The non-profit ICRISAT conducts agricultural research for development in Asia and sub-Saharan Africa with a wide array of partners throughout the world. In collaboration with ICRISAT, Microsoft has developed an AI-Sowing App powered by Microsoft Cortana Intelligence Suite including Machine Learning and Power BI.
“The app sends sowing advisories to participating farmers on the optimal date to sow. The best part – the farmers don’t need to install any sensors in their fields or incur any capital expenditure. All they need is a feature phone capable of receiving text messages,” the company said.
To calculate the crop-sowing period, historic climate data spanning over 30 years – from 1986 to 2015 – for the Devanakonda area in Andhra Pradesh was analysed using AI. To determine the optimal sowing period, the Moisture Adequacy Index (MAI) was calculated. MAI is the standardised measure used for assessing the degree of adequacy of rainfall and soil moisture to meet the potential water requirement of crops. This data is then downscaled to build predictability and guide farmers to pick the ideal sowing week.

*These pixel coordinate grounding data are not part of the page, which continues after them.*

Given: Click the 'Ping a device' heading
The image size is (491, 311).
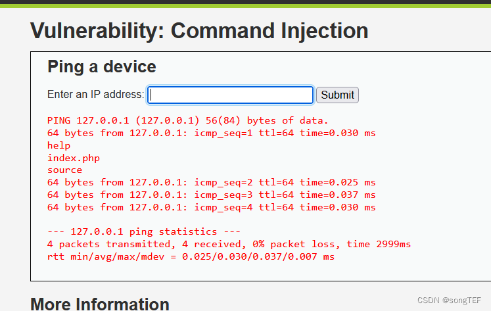Looking at the screenshot, I should (x=102, y=66).
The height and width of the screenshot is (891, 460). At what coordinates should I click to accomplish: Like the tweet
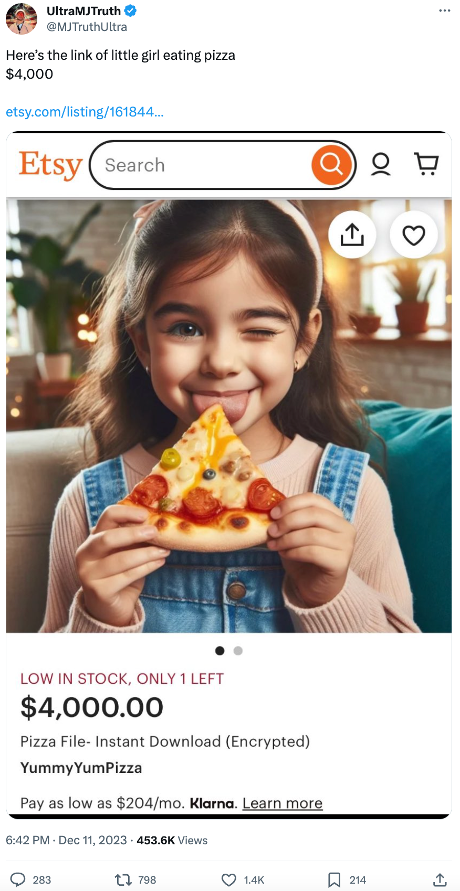[x=229, y=879]
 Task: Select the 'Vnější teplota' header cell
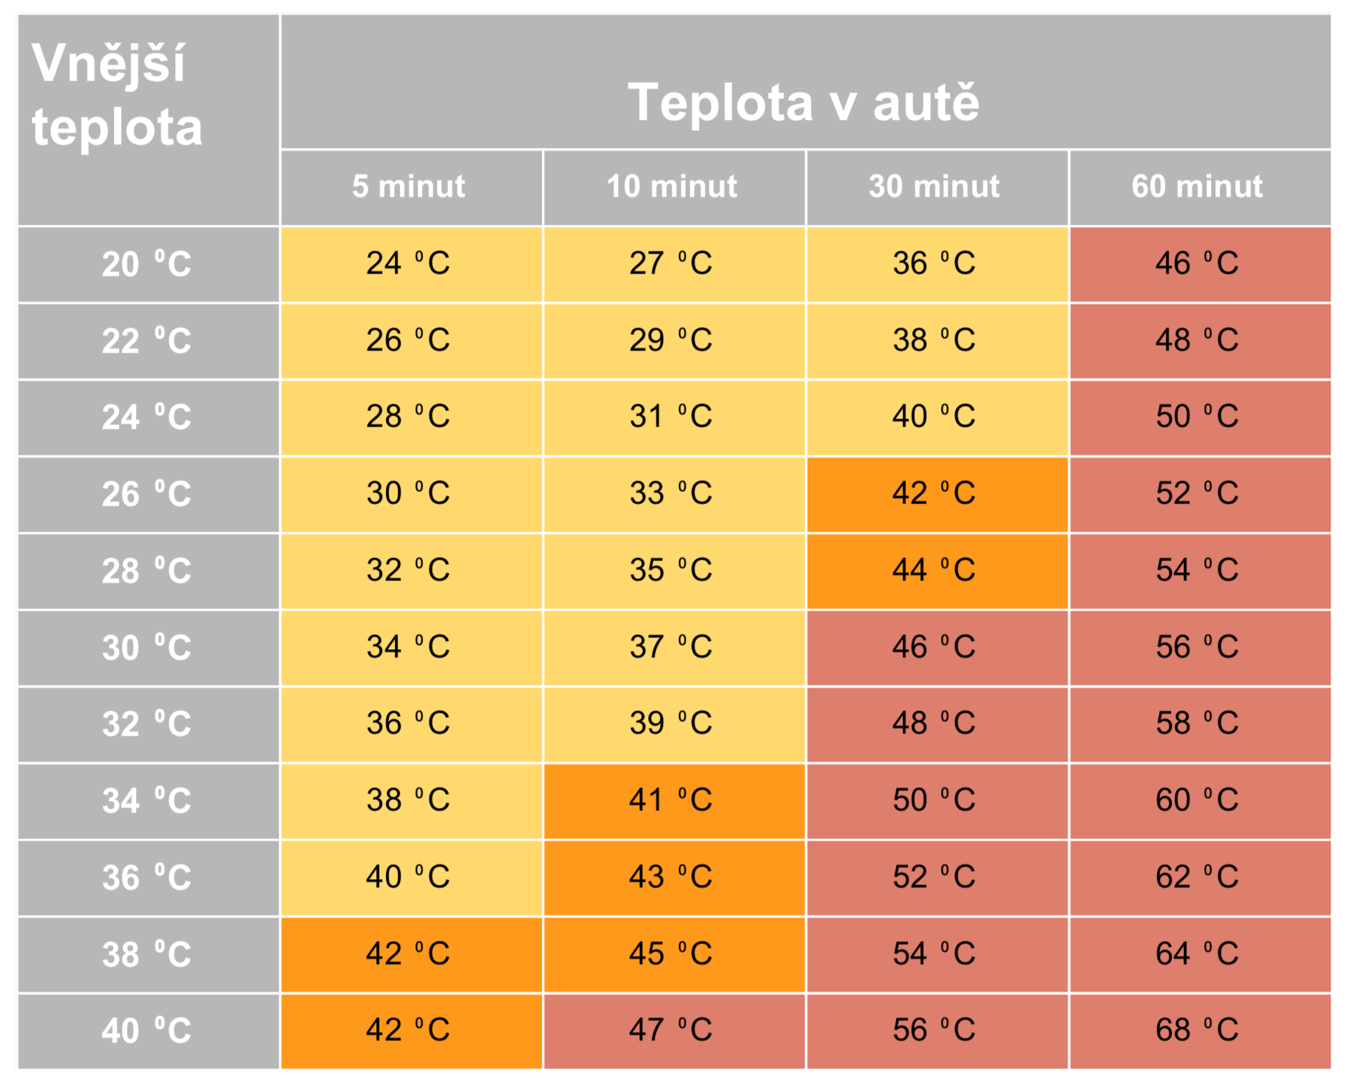pyautogui.click(x=149, y=120)
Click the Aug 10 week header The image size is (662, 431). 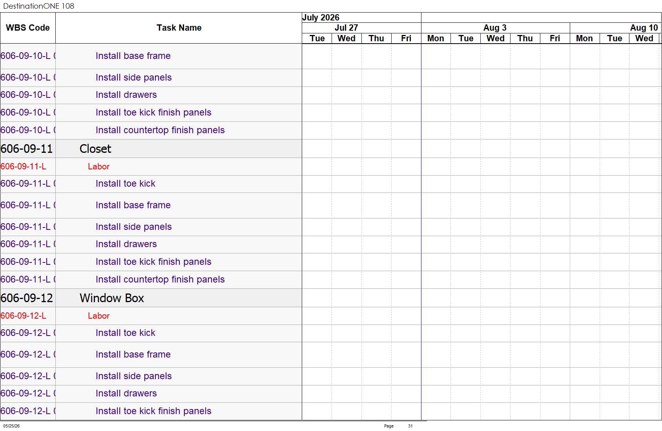644,28
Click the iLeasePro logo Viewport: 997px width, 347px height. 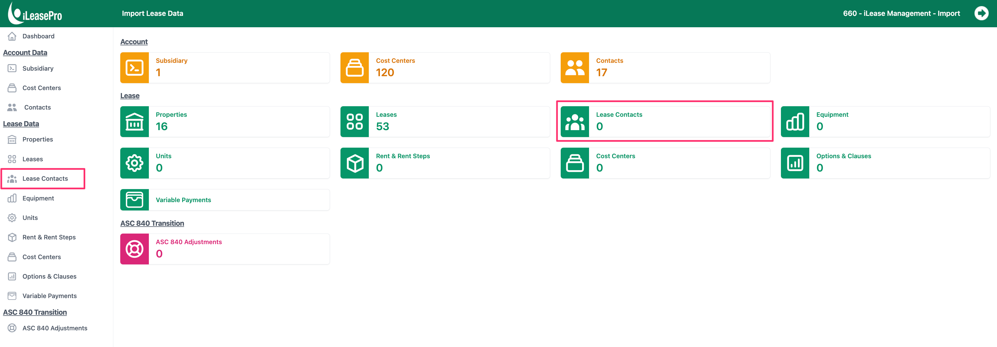pos(35,13)
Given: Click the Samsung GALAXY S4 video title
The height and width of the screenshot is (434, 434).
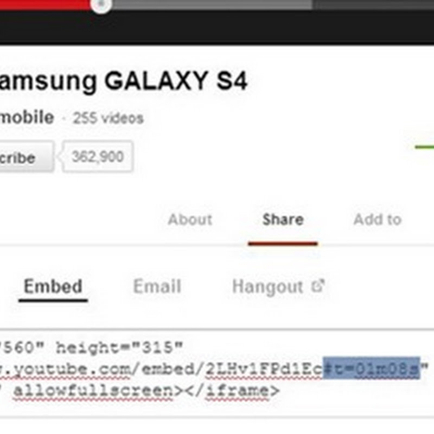Looking at the screenshot, I should 124,81.
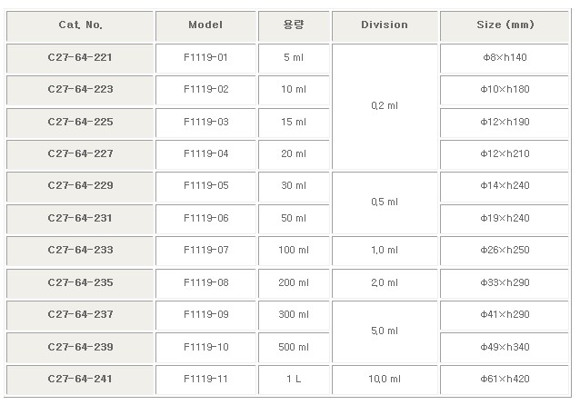Click the Size (mm) column header

(x=505, y=25)
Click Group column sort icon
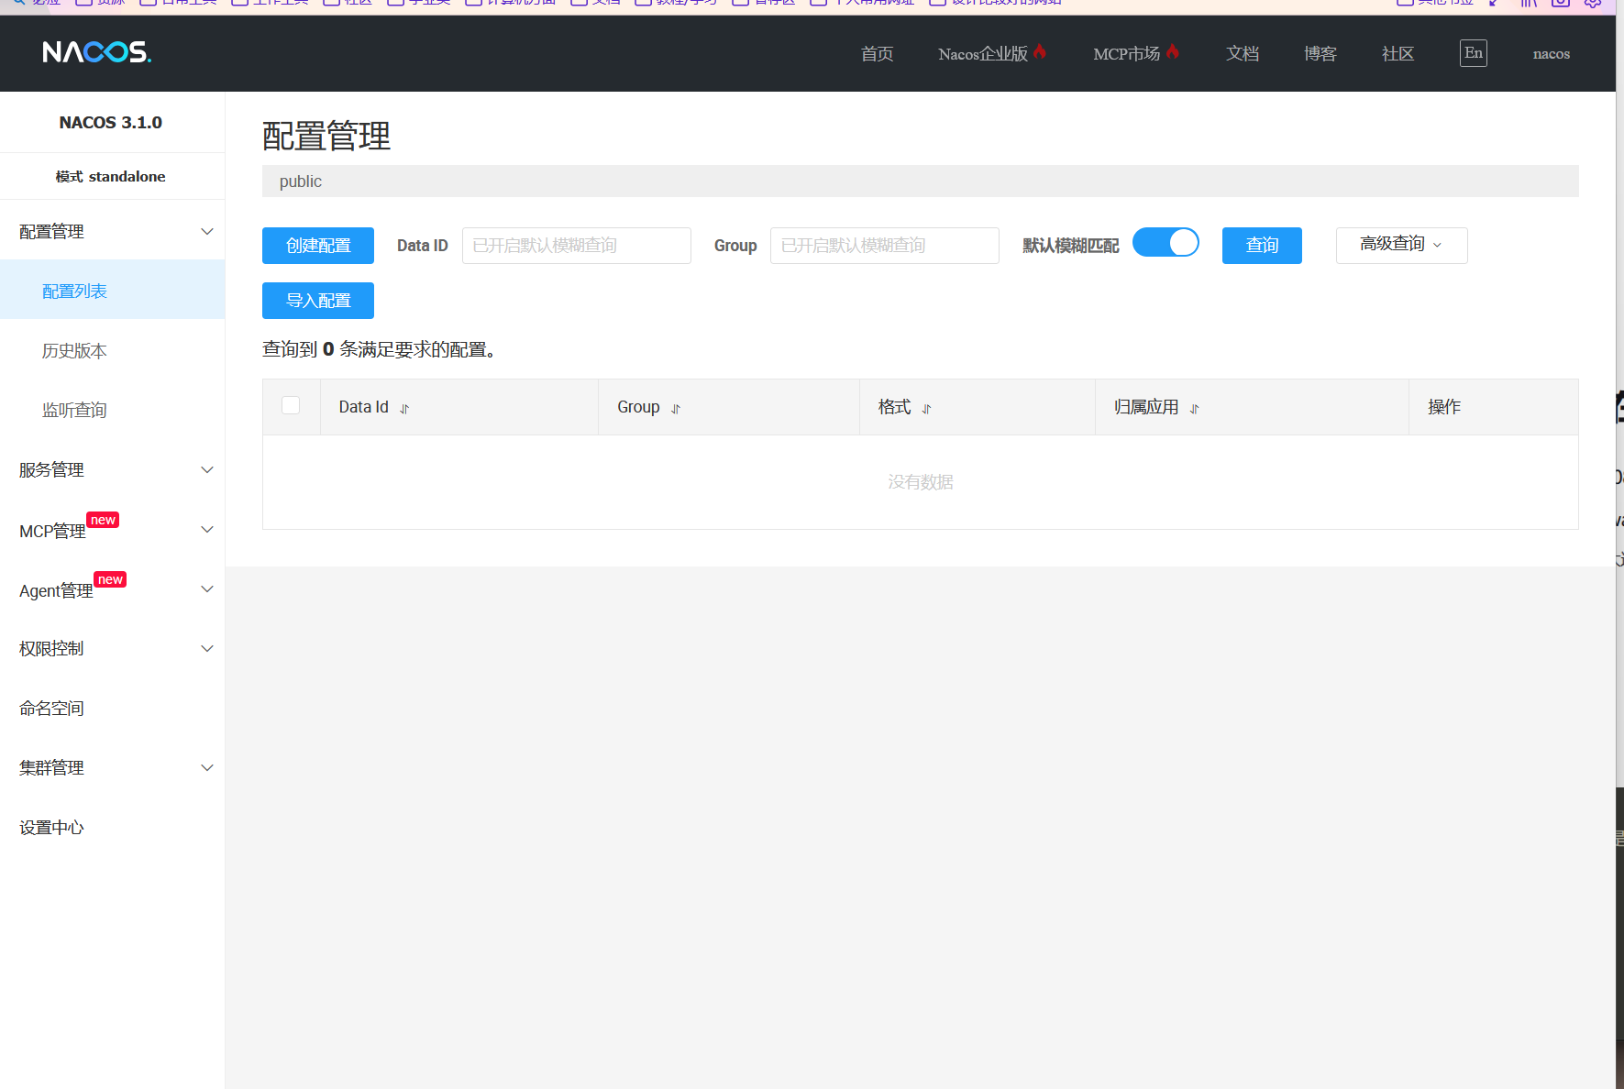Image resolution: width=1624 pixels, height=1089 pixels. 676,409
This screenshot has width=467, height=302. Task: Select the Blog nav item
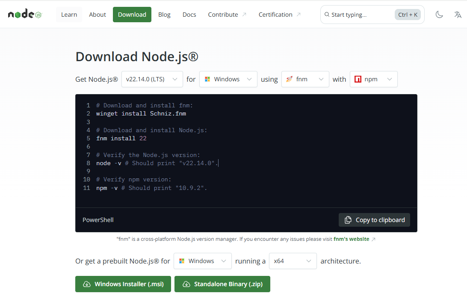pyautogui.click(x=164, y=15)
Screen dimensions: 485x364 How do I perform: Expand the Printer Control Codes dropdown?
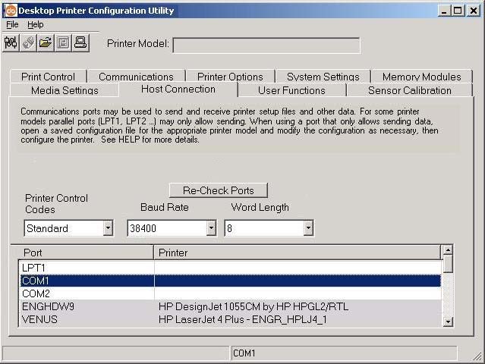[108, 228]
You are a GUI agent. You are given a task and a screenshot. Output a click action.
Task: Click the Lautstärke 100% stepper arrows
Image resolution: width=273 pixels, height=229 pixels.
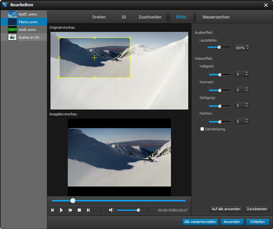click(248, 47)
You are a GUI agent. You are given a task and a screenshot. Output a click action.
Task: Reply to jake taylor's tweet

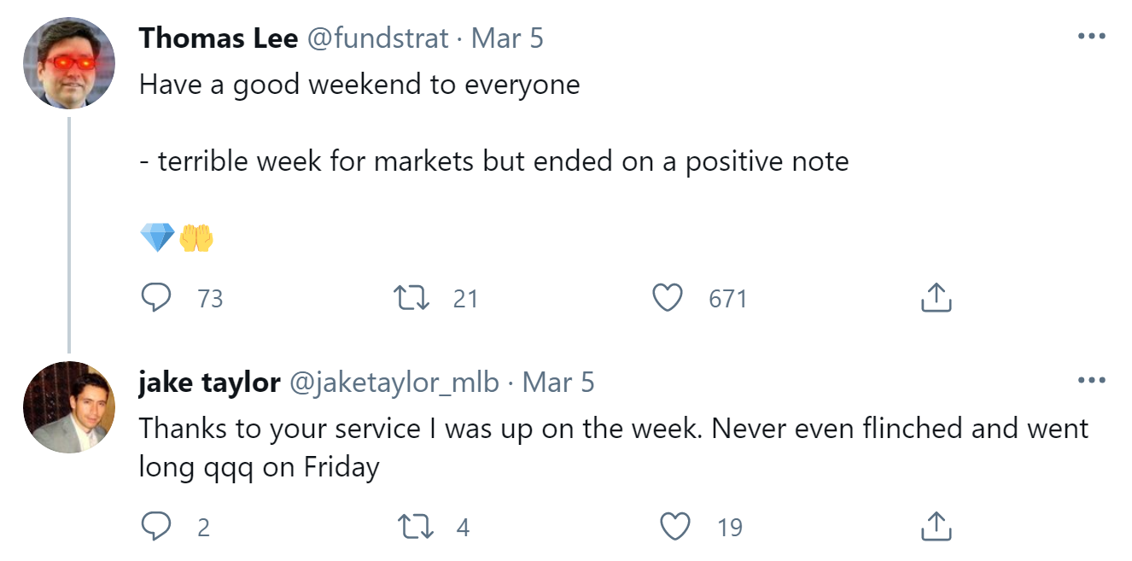coord(155,527)
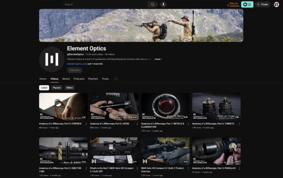The width and height of the screenshot is (283, 178).
Task: Click the Subscribe button
Action: point(75,70)
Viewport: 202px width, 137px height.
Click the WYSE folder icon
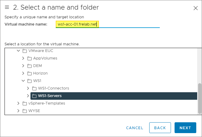coord(25,111)
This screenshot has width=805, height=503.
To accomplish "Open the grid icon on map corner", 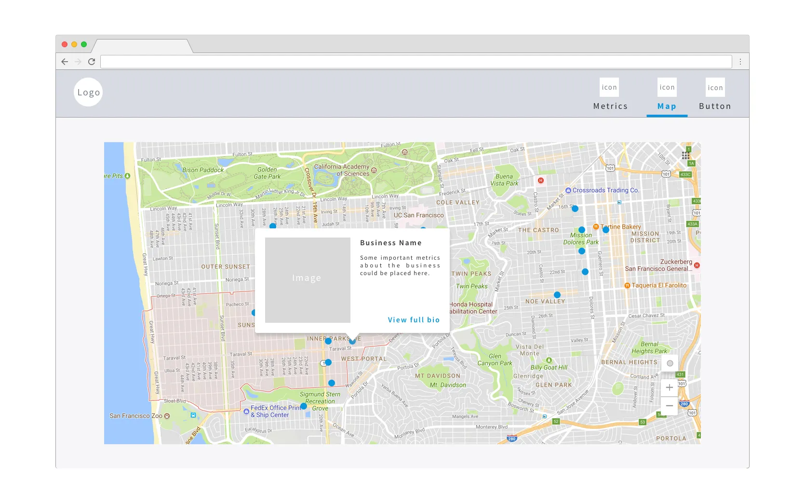I will (685, 155).
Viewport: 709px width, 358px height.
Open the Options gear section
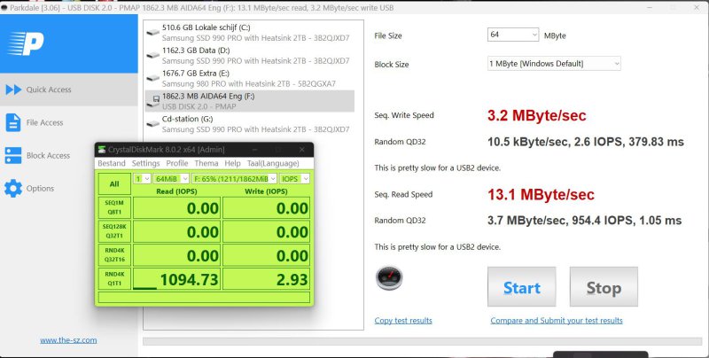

This year, ICRISAT has scaled sowing insights to 4,000 farmers across Andhra Pradesh and Karnataka for the Kharif crop cycle (rainy season). Predictive analysis in agriculture is not limited to crop growing alone. The Karnataka government will start using price forecasting for agricultural commodities, in addition to sowing advisories for farmers in the state. Commodity prices for items such as tur, of which Karnataka is the second largest producer, will be predicted three months in advance for major markets in the state, Microsoft said.
Microsoft has developed a multivariate agricultural commodity price forecasting model to predict future commodity arrival and the corresponding prices. The model uses remote sensing data from geo-stationary satellite images to predict crop yields through every stage of farming. The model currently being used to predict the prices of tur, is scalable, and time efficient and can be generalised to many other regions and crops.